When you let yourself be direct and open, you give that freedom to others as well.

To any question or suggestion I have, I am ready to hear both positive and negative answers. And if a friend with the answers is better for me, I will inform my interlocutor about it and formulate the question in a different way.

For example, instead of neutral and polite "Will you come and visit me?", depending on what I want to do, you can say: "Come in, I'll be happy to have tea with you and talk to you!" (Assuming our wishes may not coincide) or "I'd invite you over, but I'm tired today and I want to be alone."

I remember when my relationship with my friend took on a new level of intimacy. She asked:

- Will you be involved in organizing our festival?

- Honestly, no, I don't want that at all right now. I don't want to organize anything. - I answered, preparing internally for further resistance to the arrangements.

- Oh, you know how nice it is, I asked, I got the answer, I went on.

I know. It's the power of certainty.

It's harder when a person is not used to the fact that "yes" and "no" weigh the same. Instead of a simple, unambiguous answer to every "Come with us?" And "Can you help?" Stories begin, there is a difficult day, how much to do, and how a person will try to please everyone, everywhere and everything, not to disappoint anyone. It usually makes me sad to hear that.
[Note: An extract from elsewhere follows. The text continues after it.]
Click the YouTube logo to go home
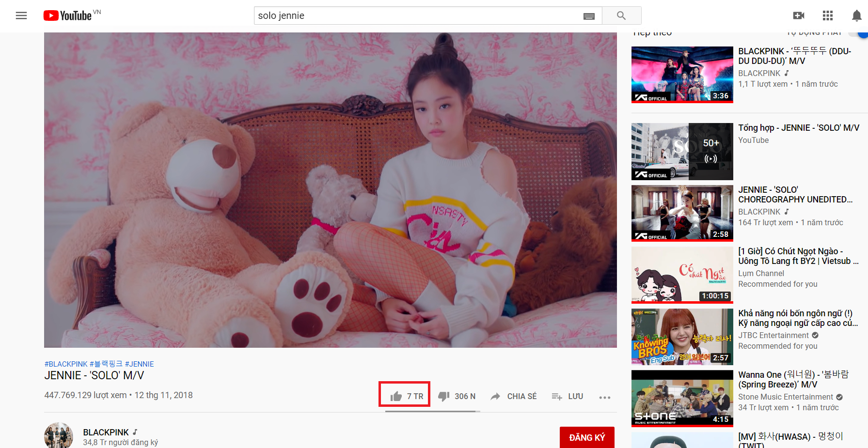 click(x=68, y=15)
And it starts when you're a kid. We learn to guess what the answer is instead of listening to ourselves. We learn early on what to ask, "Do you like it in the garden?" And "Would you like some soup?" - there is only one welcome answer for our grandmother. We'll find that giving up a boring gift or an uninteresting trip to the museum, you see, will upset our distant relatives. We'll find out that we have to be polite and go to meet others. Let's find out that we are asked a question simply by habit and out of politeness, but nobody cares about our real answers.

It's a good thing we've grown up and we don't have to play this shit anymore. And we don't have to teach that lie to our children.

Each of us has the right to simply ask and thankfully accept gifts, offers, help, and love from others, as well as the right to refuse, disagree, close, and defend our borders without feeling guilty.

"Yes" and "no" weighs the same, don't you agree? (And by posing this question in this way, I mean that any answer you give me is equally interesting!)